“Klárika,” he said, and she turned to face him. Her hair had dried in soft tendrils around her neck and forehead; he had such a strong desire for her that he wanted almost to bite her.
“What is it?” She put a hand on the bare skin of his arm.
“Something’s happened,” he said. “I have to go to Budapest.”
She blinked at him in surprise. “But Andras-my God, did someone die?”
“No, no. My visa’s expired.”
“Can’t you just go to the consulate?”
“They’ve changed the rules.

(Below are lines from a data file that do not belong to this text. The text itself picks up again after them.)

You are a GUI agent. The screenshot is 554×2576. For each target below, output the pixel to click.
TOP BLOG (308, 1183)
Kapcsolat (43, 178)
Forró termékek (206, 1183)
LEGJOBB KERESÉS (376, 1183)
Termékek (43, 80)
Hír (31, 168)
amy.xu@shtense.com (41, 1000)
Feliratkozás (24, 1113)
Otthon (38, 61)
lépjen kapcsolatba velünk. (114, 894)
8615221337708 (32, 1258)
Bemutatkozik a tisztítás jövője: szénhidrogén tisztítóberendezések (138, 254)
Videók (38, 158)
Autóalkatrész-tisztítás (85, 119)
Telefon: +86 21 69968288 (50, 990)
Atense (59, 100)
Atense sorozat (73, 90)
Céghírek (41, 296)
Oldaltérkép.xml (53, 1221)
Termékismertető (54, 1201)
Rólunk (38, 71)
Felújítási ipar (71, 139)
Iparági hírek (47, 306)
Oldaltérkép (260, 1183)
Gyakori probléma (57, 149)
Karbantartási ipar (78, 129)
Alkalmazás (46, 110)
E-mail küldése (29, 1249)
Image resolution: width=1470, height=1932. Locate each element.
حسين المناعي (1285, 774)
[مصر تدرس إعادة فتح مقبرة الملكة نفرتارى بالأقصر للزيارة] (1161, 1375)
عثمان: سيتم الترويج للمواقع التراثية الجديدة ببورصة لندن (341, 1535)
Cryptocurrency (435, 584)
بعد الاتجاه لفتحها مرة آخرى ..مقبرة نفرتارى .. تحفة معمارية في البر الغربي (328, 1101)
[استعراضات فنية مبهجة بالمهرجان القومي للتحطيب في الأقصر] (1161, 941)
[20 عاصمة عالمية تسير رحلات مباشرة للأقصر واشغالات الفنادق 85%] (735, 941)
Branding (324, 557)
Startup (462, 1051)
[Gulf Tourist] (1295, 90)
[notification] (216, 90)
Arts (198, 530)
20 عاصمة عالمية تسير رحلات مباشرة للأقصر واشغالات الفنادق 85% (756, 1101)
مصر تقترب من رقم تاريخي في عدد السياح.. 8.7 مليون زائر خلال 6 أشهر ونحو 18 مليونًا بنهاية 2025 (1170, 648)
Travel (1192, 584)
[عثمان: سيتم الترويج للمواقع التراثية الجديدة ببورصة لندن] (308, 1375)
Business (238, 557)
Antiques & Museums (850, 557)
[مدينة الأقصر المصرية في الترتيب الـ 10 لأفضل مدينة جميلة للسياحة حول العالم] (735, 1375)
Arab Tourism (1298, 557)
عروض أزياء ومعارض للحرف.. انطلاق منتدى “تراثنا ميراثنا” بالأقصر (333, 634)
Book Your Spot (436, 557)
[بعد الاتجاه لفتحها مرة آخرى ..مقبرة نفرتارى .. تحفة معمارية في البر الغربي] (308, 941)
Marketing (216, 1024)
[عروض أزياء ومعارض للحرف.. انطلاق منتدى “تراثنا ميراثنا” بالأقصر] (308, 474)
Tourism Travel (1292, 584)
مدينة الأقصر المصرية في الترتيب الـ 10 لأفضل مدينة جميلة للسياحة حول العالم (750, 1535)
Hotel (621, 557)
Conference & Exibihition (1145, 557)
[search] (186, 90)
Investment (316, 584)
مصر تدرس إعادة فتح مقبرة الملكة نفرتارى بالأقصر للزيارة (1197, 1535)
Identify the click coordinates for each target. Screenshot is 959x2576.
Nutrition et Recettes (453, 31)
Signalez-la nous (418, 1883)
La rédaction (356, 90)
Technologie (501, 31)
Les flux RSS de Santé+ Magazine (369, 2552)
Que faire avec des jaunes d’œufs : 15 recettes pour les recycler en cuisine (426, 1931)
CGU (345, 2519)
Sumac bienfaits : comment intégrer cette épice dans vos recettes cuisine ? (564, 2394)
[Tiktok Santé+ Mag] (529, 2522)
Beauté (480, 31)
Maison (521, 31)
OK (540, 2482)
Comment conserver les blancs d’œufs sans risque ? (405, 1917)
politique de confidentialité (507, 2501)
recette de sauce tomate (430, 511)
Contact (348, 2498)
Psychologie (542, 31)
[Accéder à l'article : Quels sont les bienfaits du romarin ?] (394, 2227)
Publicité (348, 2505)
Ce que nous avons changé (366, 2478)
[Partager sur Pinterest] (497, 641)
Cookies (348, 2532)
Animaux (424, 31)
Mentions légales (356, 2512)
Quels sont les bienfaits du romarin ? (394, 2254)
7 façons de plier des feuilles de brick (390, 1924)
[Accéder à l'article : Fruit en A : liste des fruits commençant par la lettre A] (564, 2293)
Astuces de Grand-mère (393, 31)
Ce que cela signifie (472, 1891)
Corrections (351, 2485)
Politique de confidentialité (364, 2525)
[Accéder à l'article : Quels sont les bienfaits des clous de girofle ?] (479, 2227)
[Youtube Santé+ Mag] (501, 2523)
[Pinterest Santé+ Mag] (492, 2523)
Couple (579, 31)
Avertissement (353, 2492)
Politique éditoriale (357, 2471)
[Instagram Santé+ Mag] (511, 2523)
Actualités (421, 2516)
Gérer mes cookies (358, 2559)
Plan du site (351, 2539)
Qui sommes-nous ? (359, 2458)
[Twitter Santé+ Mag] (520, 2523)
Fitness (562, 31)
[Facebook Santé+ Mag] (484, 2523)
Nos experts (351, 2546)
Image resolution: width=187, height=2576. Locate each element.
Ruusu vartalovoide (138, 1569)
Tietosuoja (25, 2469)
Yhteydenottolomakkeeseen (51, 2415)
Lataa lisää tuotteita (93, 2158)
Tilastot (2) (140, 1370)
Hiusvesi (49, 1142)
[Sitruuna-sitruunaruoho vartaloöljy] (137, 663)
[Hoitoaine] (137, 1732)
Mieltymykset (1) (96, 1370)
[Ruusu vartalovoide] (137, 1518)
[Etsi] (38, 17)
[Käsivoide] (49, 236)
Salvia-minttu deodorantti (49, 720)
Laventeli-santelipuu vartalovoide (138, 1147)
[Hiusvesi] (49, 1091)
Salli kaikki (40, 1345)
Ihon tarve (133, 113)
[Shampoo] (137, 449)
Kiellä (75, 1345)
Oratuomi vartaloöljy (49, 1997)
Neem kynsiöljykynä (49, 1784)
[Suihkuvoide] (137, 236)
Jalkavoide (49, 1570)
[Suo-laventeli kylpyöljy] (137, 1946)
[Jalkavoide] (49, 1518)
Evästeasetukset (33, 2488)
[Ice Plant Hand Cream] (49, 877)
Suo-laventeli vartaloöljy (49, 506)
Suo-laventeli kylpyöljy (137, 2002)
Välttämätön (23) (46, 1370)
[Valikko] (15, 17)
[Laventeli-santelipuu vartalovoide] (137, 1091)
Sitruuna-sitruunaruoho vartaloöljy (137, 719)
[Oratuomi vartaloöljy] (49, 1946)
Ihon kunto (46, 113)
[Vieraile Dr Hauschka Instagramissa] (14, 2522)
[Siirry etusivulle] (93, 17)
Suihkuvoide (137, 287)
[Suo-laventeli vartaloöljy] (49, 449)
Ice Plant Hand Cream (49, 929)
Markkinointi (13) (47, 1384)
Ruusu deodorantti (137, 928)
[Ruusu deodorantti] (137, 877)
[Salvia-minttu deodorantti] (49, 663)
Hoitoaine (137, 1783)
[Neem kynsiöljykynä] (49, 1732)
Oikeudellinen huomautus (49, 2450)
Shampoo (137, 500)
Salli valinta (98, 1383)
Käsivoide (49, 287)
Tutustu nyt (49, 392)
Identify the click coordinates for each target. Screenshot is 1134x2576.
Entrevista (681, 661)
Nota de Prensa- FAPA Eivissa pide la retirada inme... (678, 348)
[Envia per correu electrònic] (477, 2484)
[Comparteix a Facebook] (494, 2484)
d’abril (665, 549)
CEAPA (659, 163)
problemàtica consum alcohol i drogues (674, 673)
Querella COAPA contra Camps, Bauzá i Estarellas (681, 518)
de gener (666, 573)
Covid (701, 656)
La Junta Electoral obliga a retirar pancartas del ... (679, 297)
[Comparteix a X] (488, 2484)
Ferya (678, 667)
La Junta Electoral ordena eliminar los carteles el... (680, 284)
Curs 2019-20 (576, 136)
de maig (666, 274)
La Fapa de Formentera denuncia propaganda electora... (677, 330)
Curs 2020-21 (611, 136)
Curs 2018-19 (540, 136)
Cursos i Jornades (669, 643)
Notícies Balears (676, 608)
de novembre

József was the one who told me. He had to leave, too-he was on his way to the Gare du Nord when I saw him. I’m here illegally now, according to the government. I have to leave at once. There’s a train tomorrow morning.”
She took a white silk robe and wrapped it around herself, then sat down on the low chair beside the vanity table, her face drained of color.
“Budapest,” she said.
“It’s only for a few days.”
“But what if you run into trouble? What if they won’t renew your visa? What if a war begins while you’re away?” Slowly, pensively, she untied the green ribbon that bound her hair at the nape of her neck, and for a long time she sat holding that bit of silk. When she spoke again, her voice had lost its careful balance. “We were supposed to be married next week. And now you’re going to Hungary, the one place I can’t go with you.”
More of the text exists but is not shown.